▶ _HOW TO COMPLETE THIS TASK_
Your task is to copy the stretch of lines in the records below that begins with the line containing "The image size is (393, 393)." and ends with the line containing "Click the green", exactly as written, with nothing added.

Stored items

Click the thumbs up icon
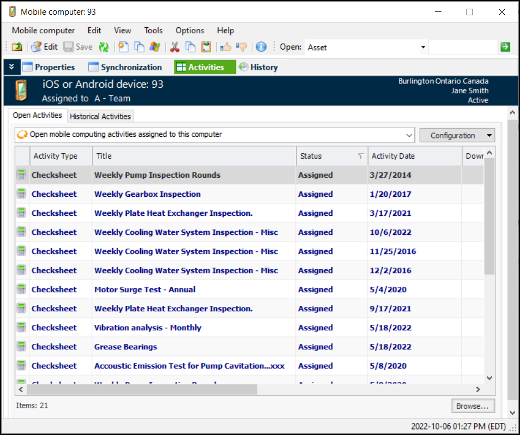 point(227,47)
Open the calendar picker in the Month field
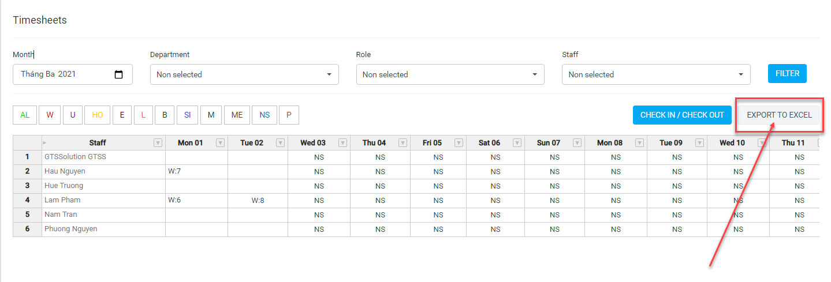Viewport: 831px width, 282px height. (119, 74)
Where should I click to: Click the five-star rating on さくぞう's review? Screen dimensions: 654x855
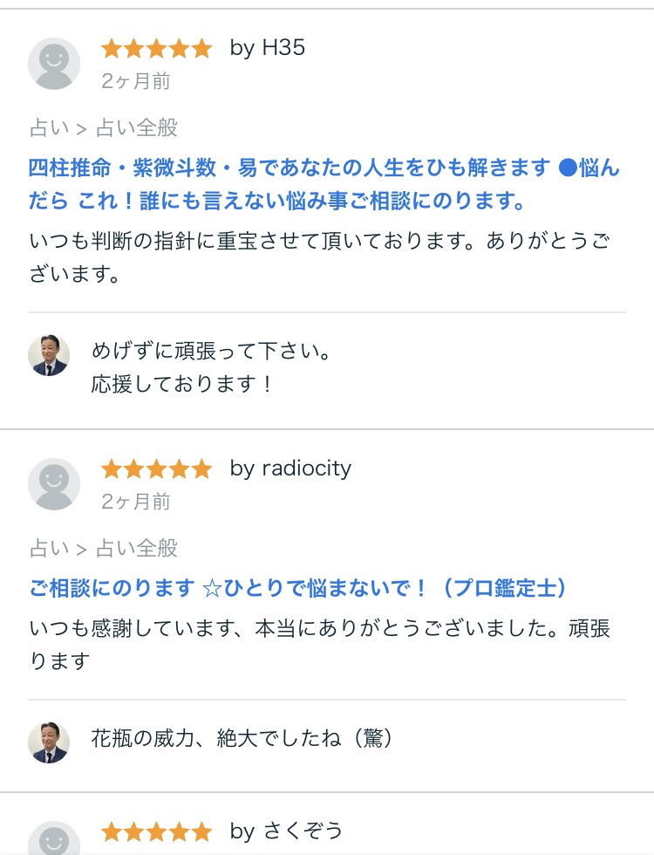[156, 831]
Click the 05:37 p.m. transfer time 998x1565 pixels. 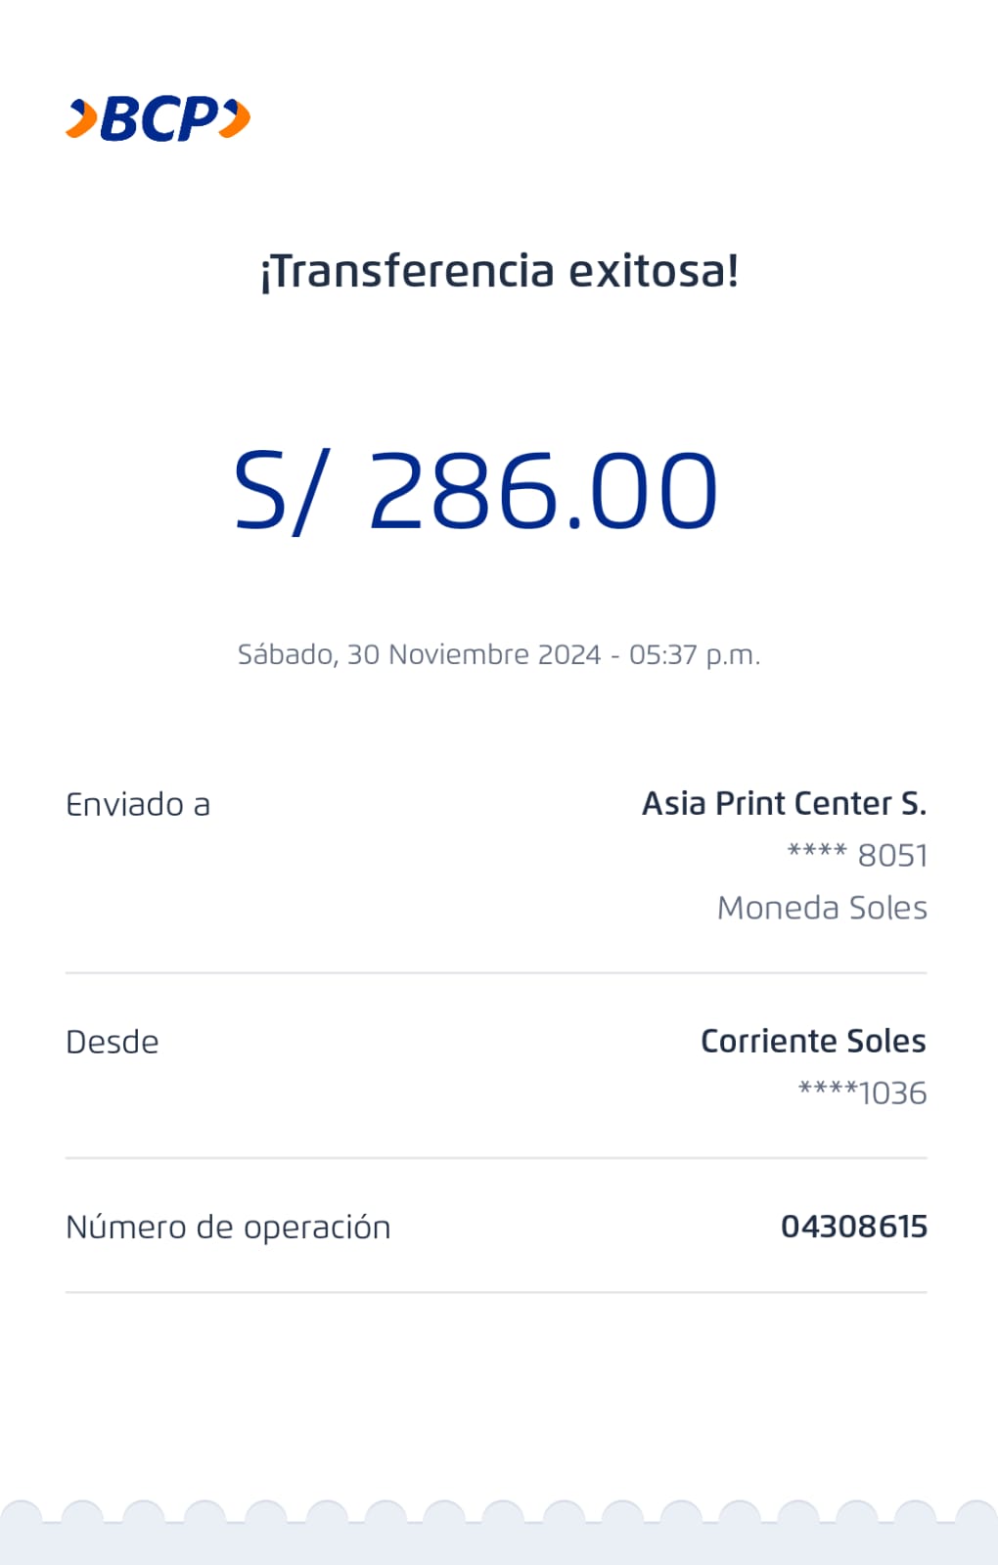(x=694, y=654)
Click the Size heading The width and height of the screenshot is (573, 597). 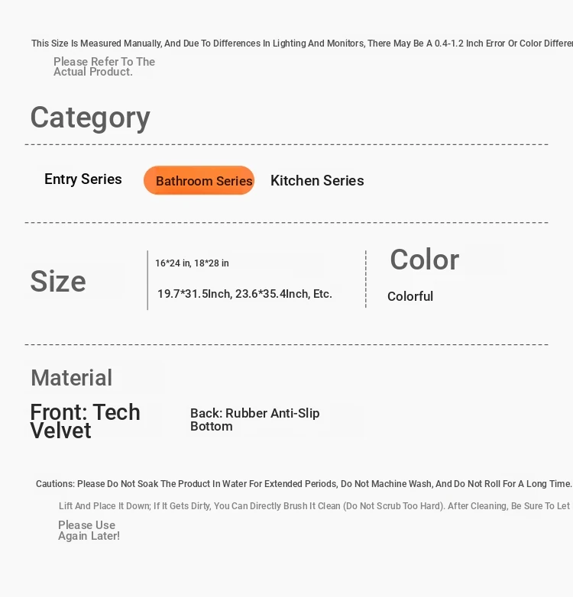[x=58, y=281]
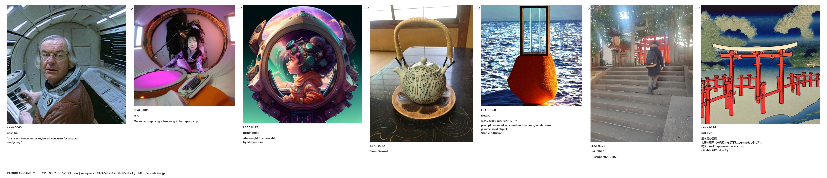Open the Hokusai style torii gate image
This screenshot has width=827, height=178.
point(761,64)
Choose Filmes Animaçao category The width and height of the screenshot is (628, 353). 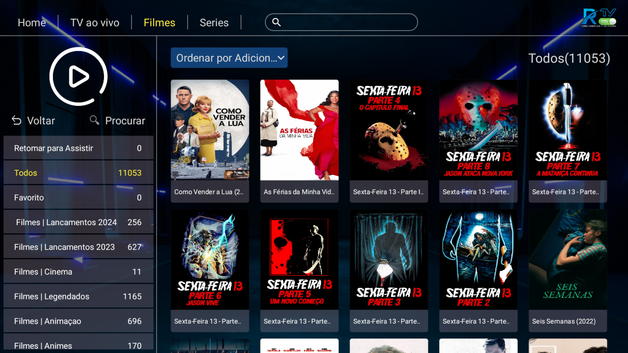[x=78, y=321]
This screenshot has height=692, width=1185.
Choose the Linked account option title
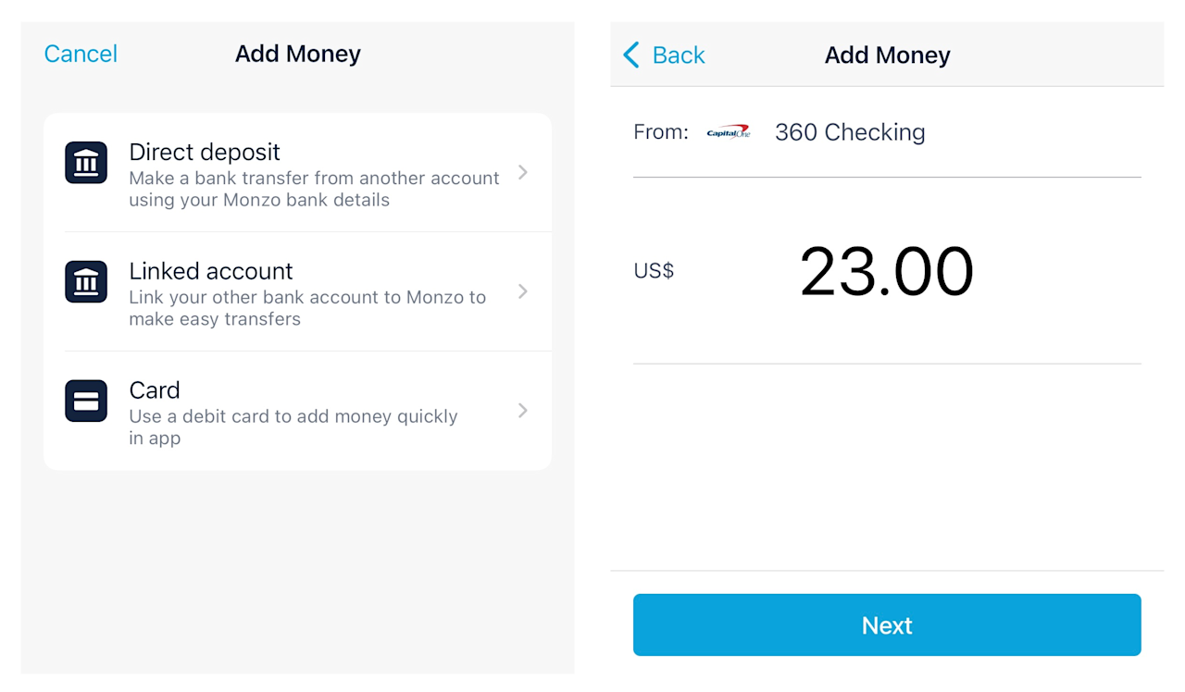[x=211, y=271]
==
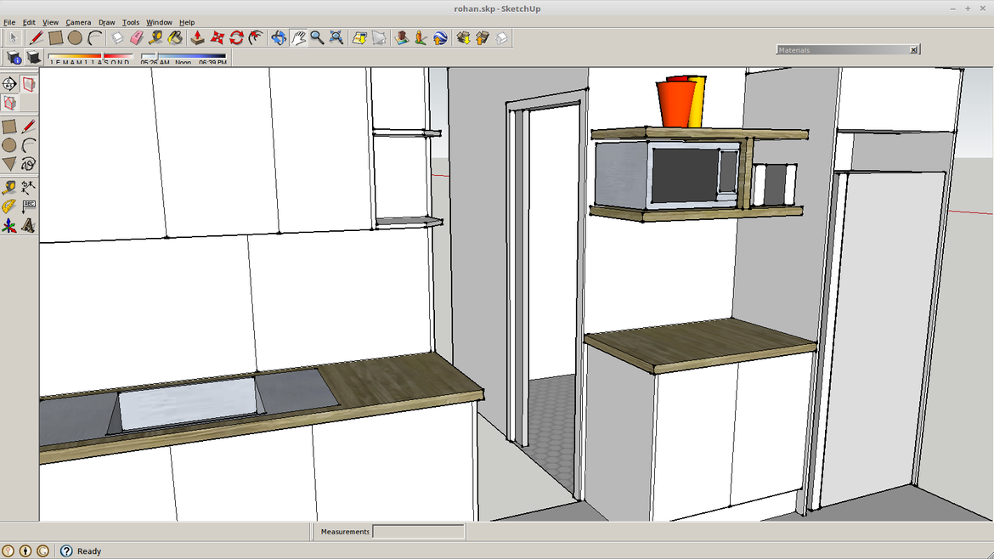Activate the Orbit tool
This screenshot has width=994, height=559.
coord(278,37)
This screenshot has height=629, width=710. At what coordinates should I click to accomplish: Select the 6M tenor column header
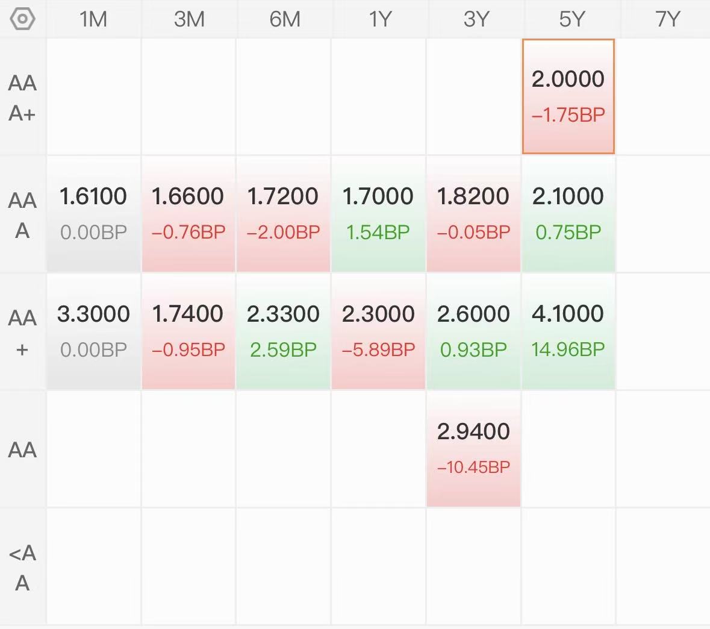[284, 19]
--
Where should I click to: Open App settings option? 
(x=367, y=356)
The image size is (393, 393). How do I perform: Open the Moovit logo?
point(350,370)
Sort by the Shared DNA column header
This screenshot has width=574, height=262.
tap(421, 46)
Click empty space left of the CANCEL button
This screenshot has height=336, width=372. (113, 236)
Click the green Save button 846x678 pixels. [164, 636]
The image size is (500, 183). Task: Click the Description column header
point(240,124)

▶ _ANSWER TO THIS PROBLEM_
The image size is (393, 393). How do I perform: Open the Moovit logo?
point(350,370)
Sort by the Shared DNA column header
This screenshot has width=574, height=262.
tap(421, 46)
Click empty space left of the CANCEL button
This screenshot has height=336, width=372. (113, 236)
Click the green Save button 846x678 pixels. [164, 636]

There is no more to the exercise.